Saved data entries =>
----

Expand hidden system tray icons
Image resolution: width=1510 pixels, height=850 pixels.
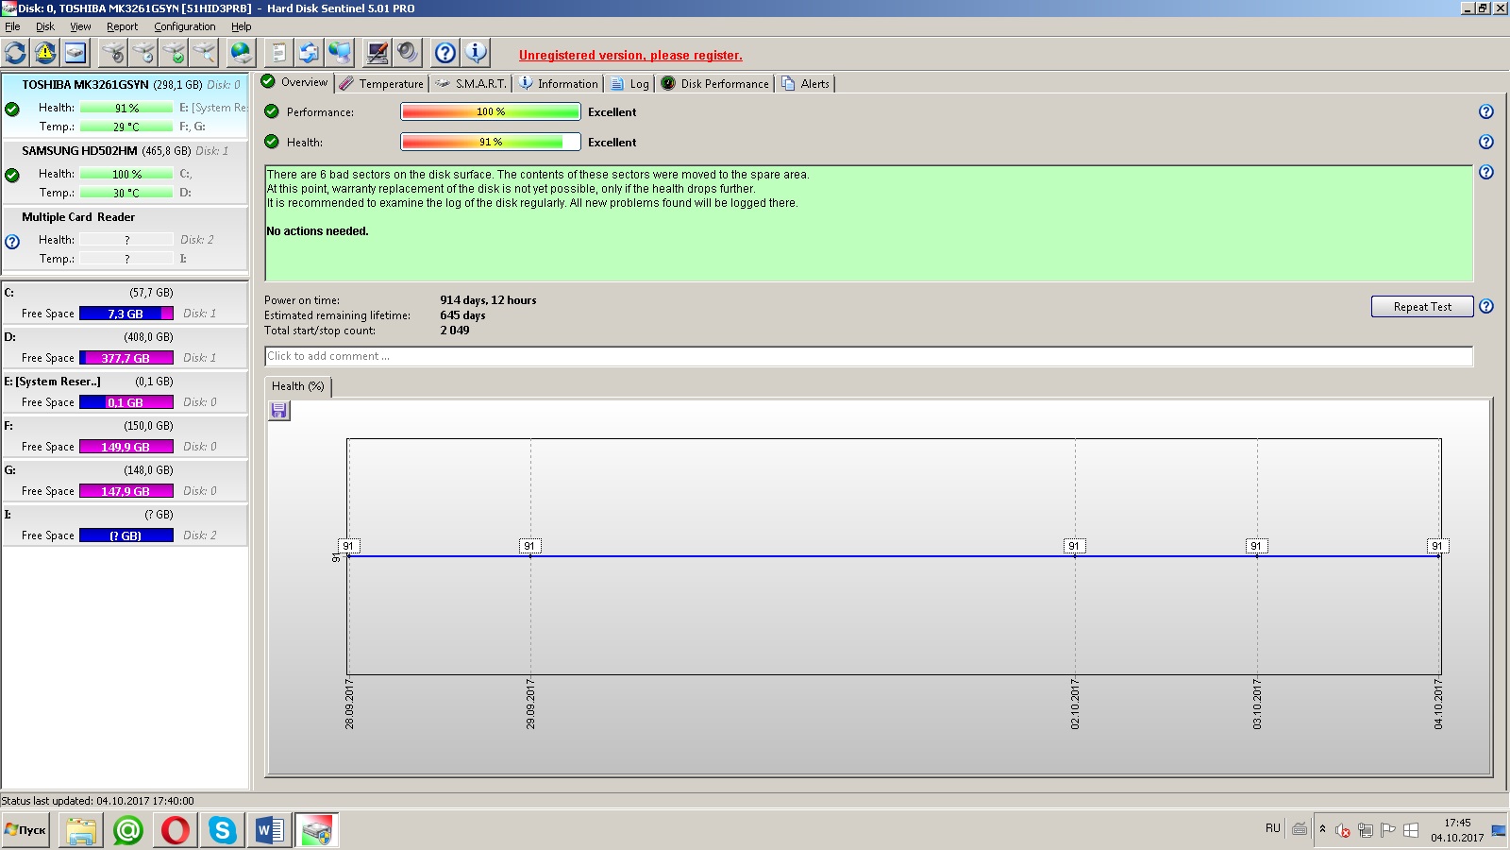coord(1322,829)
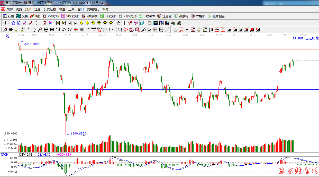Click the 行情 quotes button
The width and height of the screenshot is (319, 177).
tap(8, 16)
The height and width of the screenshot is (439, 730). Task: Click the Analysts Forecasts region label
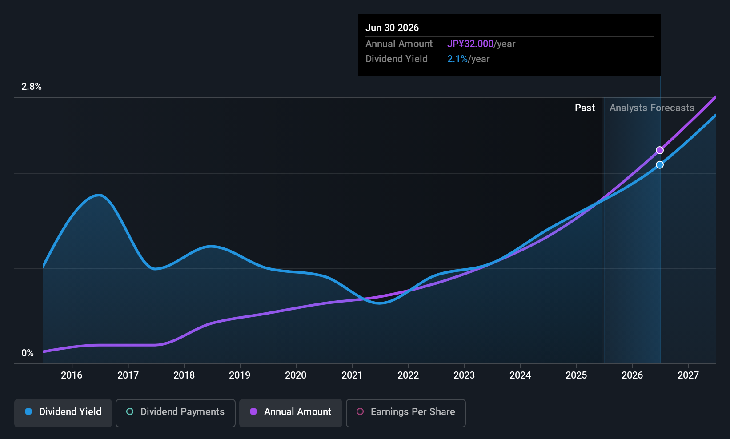(652, 108)
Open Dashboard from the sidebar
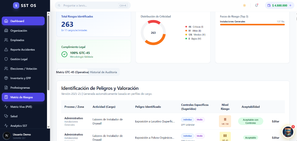Viewport: 297px width, 141px height. (23, 21)
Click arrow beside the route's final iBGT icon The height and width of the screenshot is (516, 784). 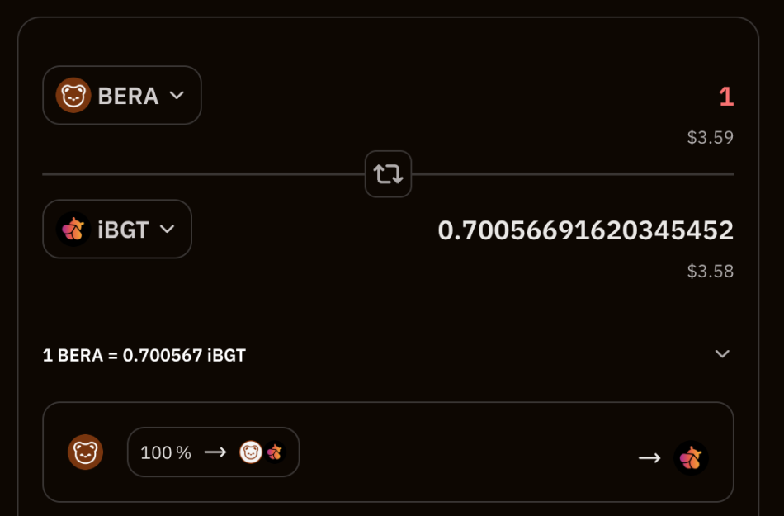pyautogui.click(x=649, y=457)
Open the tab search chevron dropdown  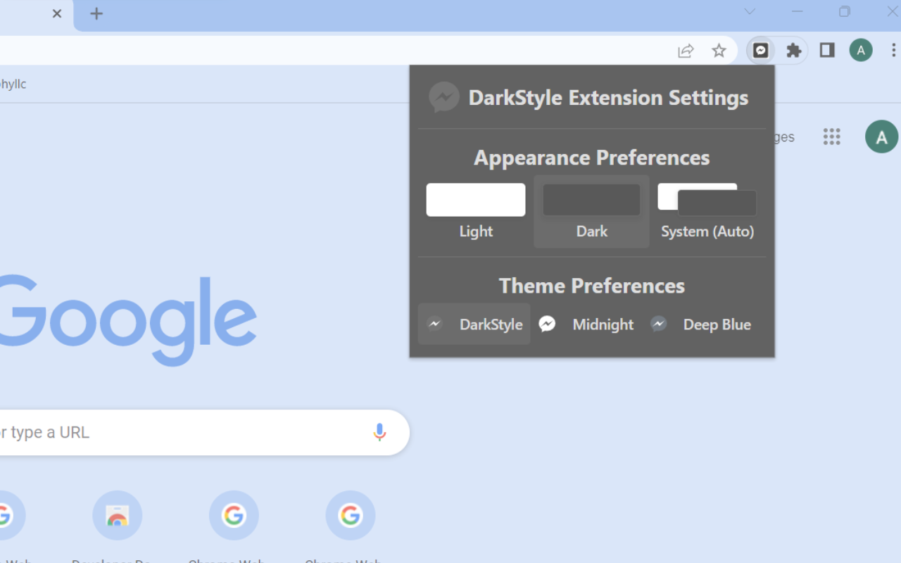[x=750, y=11]
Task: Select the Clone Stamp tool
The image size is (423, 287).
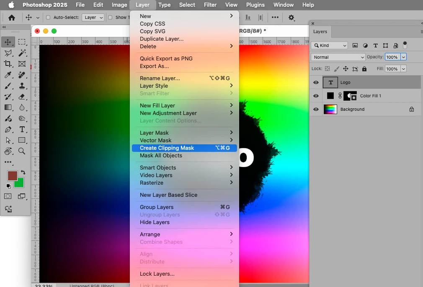Action: [22, 86]
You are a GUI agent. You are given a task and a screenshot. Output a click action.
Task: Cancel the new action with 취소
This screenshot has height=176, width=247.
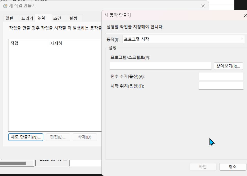232,167
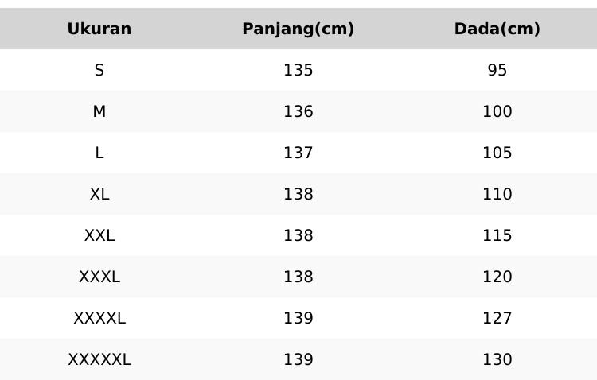
Task: Click the Dada(cm) column header
Action: tap(498, 29)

----

WORK ITEM =>
In the data above, the line containing "The image size is (423, 287)." and all lines after it are to be reproduced exactly, leaving out the pictures.

EXERCISE SOLUTION =>
The image size is (423, 287).
Action: [22, 86]
You are a GUI agent. You are given a task and a screenshot. Output a click action.
Task: Cancel the new action with 취소
This screenshot has height=176, width=247.
232,167
Task: Click the Dada(cm) column header
Action: tap(498, 29)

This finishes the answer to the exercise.